Machine learning on Crays to optimise petrophysical workflows in oil and gas exploration2020-10-01   ${\displaystyle \cong }$
The oil and gas industry is awash with sub-surface data, which is used to characterize the rock and fluid properties beneath the seabed. This in turn drives commercial decision making and exploration, but the industry currently relies upon highly manual workflows when processing data. A key question is whether this can be improved using machine learning to complement the activities of petrophysicists searching for hydrocarbons. In this paper we present work done, in collaboration with Rock Solid Images (RSI), using supervised machine learning on a Cray XC30 to train models that streamline the manual data interpretation process.
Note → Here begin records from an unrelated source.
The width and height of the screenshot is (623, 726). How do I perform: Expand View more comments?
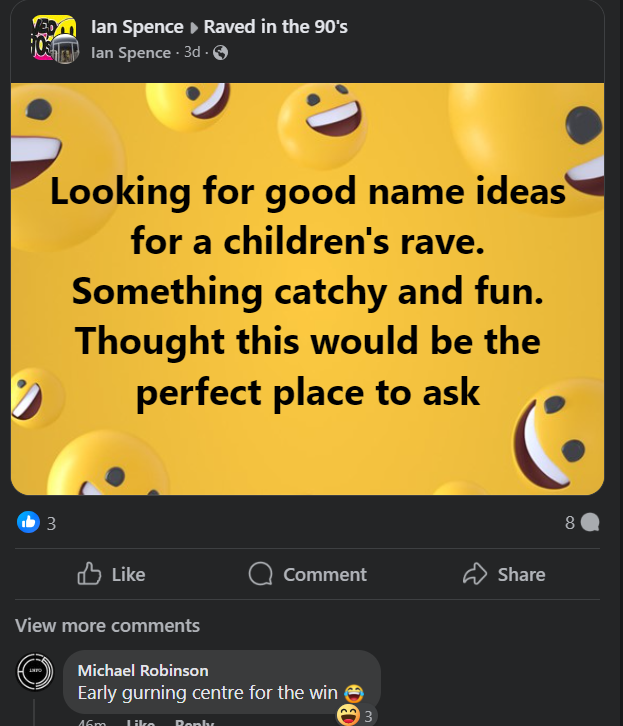(107, 626)
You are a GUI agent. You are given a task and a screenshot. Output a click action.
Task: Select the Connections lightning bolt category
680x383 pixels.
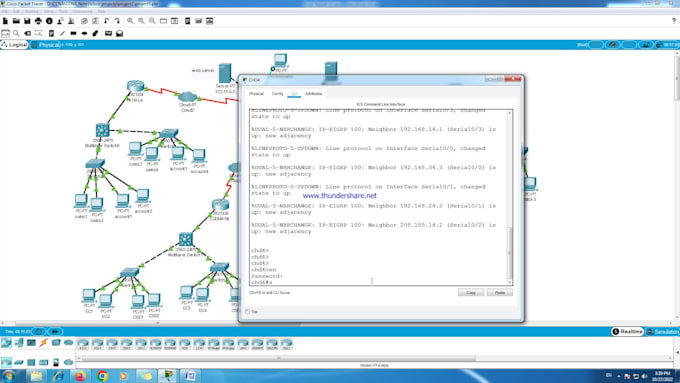click(43, 343)
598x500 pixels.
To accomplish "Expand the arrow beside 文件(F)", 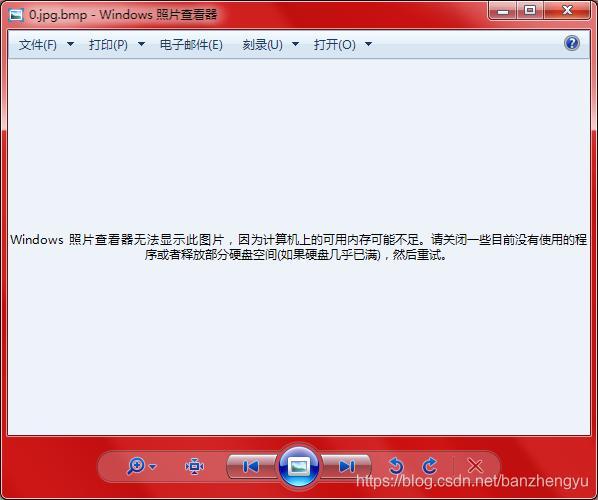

With a general aim of decreasing the petrophysical interpretation time down from over 7 days to 7 minutes, in this paper we describe the use of mathematical models that have been trained using raw well log data, for completing each of the four stages of a petrophysical interpretation workflow, along with initial data cleaning. We explore how the predictions from these models compare against the interpretations of human petrophysicists, along with numerous options and techniques that were used to optimise the prediction of our models. The power provided by modern supercomputers such as Cray machines is crucial here, but some popular machine learning framework are unable to take full advantage of modern HPC machines. As such we will also explore the suitability of the machine learning tools we have used, and describe steps we took to work round their limitations. The result of this work is the ability, for the first time, to use machine learning for the entire petrophysical workflow. Whilst there are numerous challenges, limitations and caveats, we demonstrate that machine learning has an important role to play in the processing of sub-surface data.